- Januari 14, 2026
- Posted by: Astri
- Categories: Articles, Artikel
Depok — Bina Trubus Swadaya (BTS) kembali menerima kunjungan Business Development Manager IFOAM Asia, Kong Haoyuan, di Grha Bina Trubus Swadaya, Depok, Senin (12/1/26). Dalam kunjungan kedua tersebut, pria yang akrab disapa Harry tengah membidik komoditas organik asal Indonesia untuk ‘diterbangkan’ ke China.
Sebagai informasi, pasar produk organik China mengalami ledakan luar biasa pascapandemi Covid-19. Tak main-main, Negeri Tirai Bambu itu kini menduduki peringkat ketiga sebagai pasar organik terbesar di dunia, setelah Amerika Serikat dan Eropa.
“Saya kembali datang ke Indonesia untuk mempromosikan pasar organik di China. Saya ingin melibatkan lebih banyak produk organik Indonesia di sana,” jelas Harry, saat berbincang dengan Tim Komunikasi Bina Trubus Swadaya di Grha Bina Trubus Swadaya, Depok, Senin (12/1/26).

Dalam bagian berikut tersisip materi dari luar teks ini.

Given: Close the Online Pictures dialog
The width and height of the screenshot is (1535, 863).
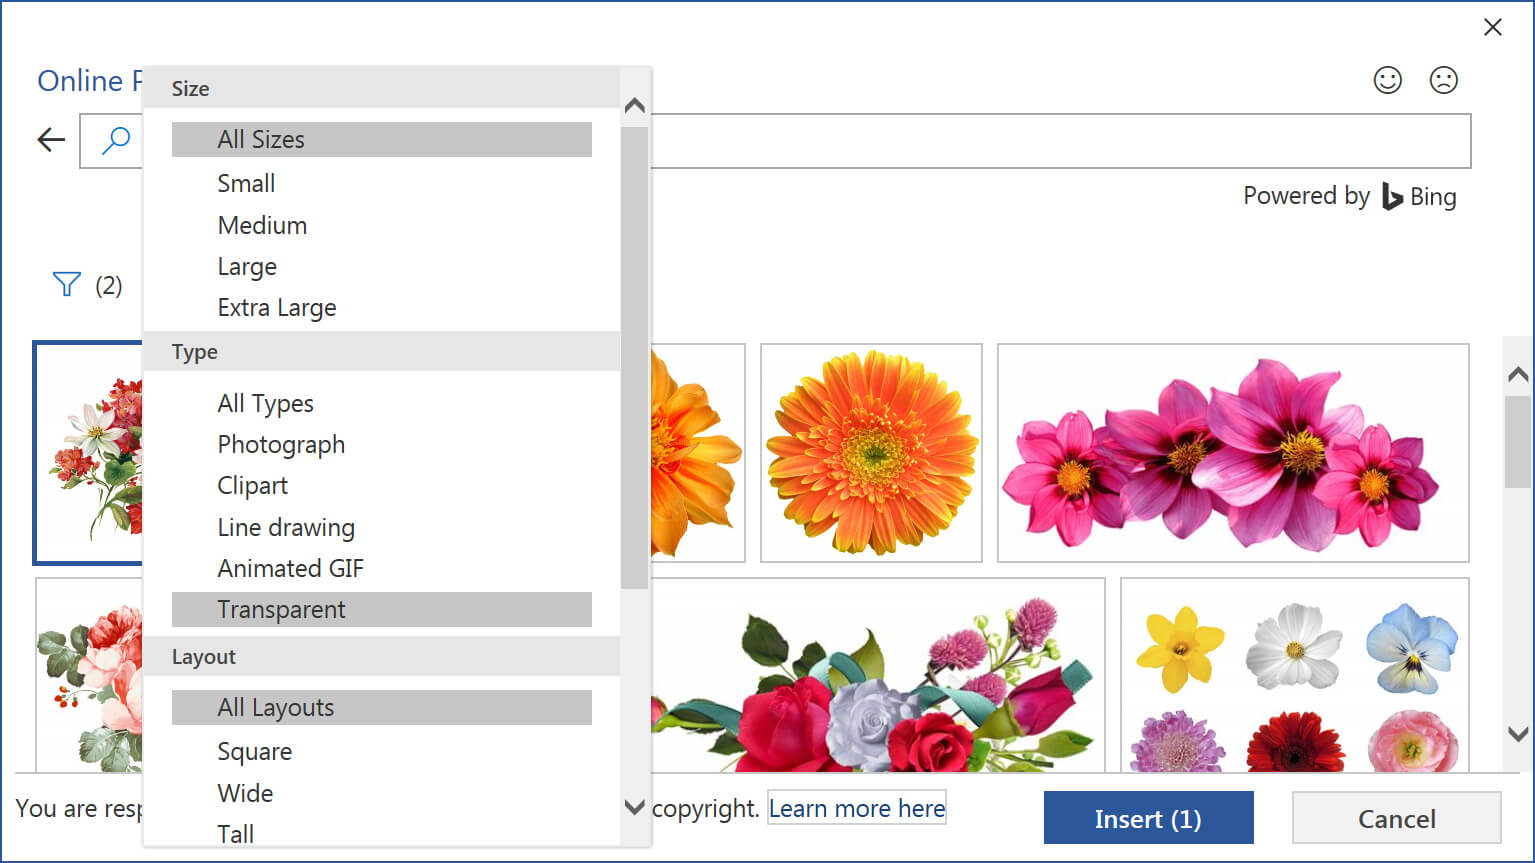Looking at the screenshot, I should click(1492, 27).
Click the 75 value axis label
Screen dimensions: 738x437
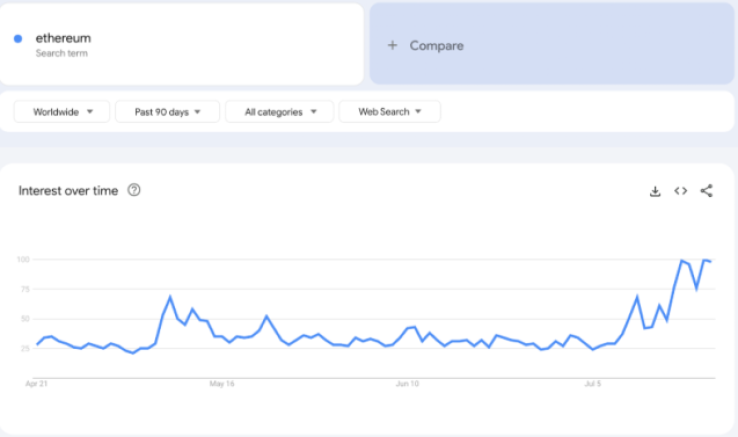tap(24, 289)
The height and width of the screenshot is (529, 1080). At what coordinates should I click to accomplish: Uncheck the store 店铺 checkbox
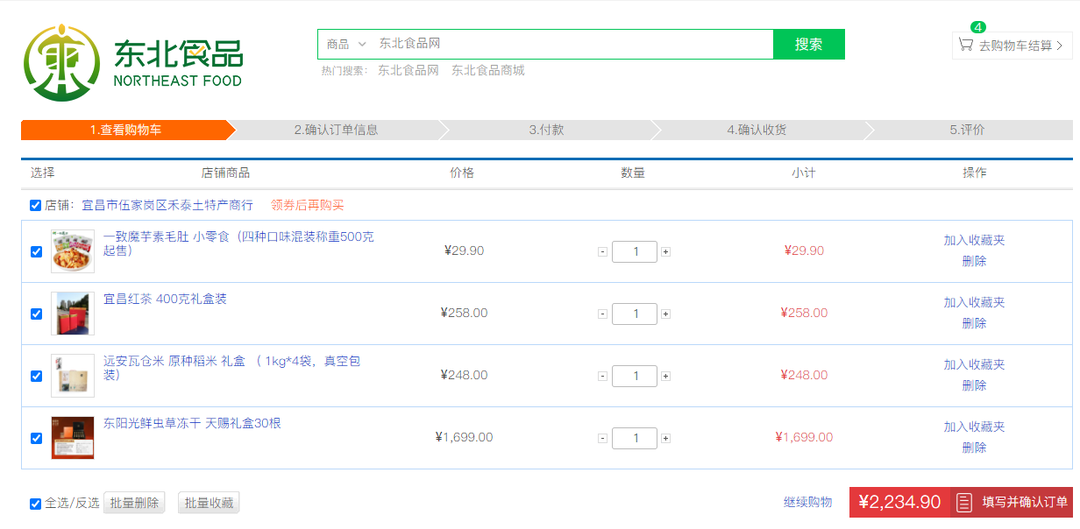coord(36,206)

Menurutnya, salah satu komoditas yang permintaannya sedang meledak di China adalah kelapa. Warga China kini sedang menggandrungi tren minum kopi yang dicampur air kelapa. Namun, produksi kelapa di China sangat terbatas. Kelapa lokal hanya tumbuh di Provinsi Hainan dan hanya mampu memenuhi 20 persen kebutuhan nasional.
“Artinya 80 persen sisanya harus impor. Kami punya permintaan sangat besar untuk kelapa, baik air kelapa maupun santan,” ujarnya.
Namun, ia memberi catatan bagi pelaku usaha di Indonesia bahwa China tidak mencari kelapa bulat segar karena kendala masa simpan yang singkat, hanya 5—7 hari. Oleh karena itu, Harry mendorong pelaku usaha domestik untuk melakukan hilirisasi.
“Indonesia punya produk yang berkualitas, namun perlu diolah terlebih dahulu. Jangan lagi mengirim kelapa segar, kirimkan dalam bentuk air kelapa atau santan yang telah diproses di pabrik,” tambahnya.
Untuk mempermudah perdagangan ini, China telah menyediakan jalur khusus melalui Pulau Hainan. Saat ini, Hainan telah ditetapkan sebagai Free Trade Port atau kawasan pelabuhan dagang bebas.
Dari sisi logistik, jalur ini sangat menguntungkan. Jika sebelumnya pengiriman dari Jakarta harus transit lama di Singapura hingga memakan waktu 14 hari, kini pengiriman langsung ke Hainan hanya membutuhkan waktu 7 hari.
“Kita bisa membawa produk organik Indonesia ke Hainan untuk diproses, lalu dijual ke Korea, Jepang, hingga ke Asia Timur,” bebernya.
Lebih lanjut harry mengungkapkan, banyak eksportir yang kesulitan saat mendengar ketatnya sertifikasi organik di China. Namun, harry memastikan bahwa standar organik Indonesia dan China sebenarnya memiliki kemiripan.
Untuk urusan ini, IFOAM Asia siap membantu pelaku usaha menjalin hubungan dengan lembaga sertifikasi di China. Selain itu, riset pasar juga menjadi hal yang tak boleh ditinggalkan.
“Semua merek asing butuh partner untuk tahu posisi produk mereka di pasar China. Kami memiliki mitra riset di Hong Kong, Brandove, yang bisa membantu melakukan riset produk sebelum benar-benar masuk,” ucapnya.
Pihaknya juga melihat adanya potensi kolaborasi antara IFOAM Asia dengan Bina Trubus Swadaya dalam mengedukasi petani lokal. Ia ingin petani Indonesia mampu mengolah produk dengan standar organik China sehingga mempermudah proses sertifikasi.
“Kita bisa bekerja sama dalam mengedukasi petani agar mereka dapat menanam dan mengolah produk sesuai standar China. Kami dapat membantu mempersiapkan dan menjualnya,” tutur Harry.
Yang terpenting bagi Harry kesejahteraan petani harus menjadi tujuan utamanya. “Bagi petani, hal terpenting adalah produk mereka terjual dengan harga yang layak. Di China, kami menghubungkan petani dengan perusahaan rantai pasok yang kredibel, dan semangat yang sama ingin kami bawa ke Indonesia,” pungkasnya. Selain kopi dan kelapa, Harry mengaku terus mencari komoditas potensial lainnya dari Indonesia untuk dipasarkan ke China.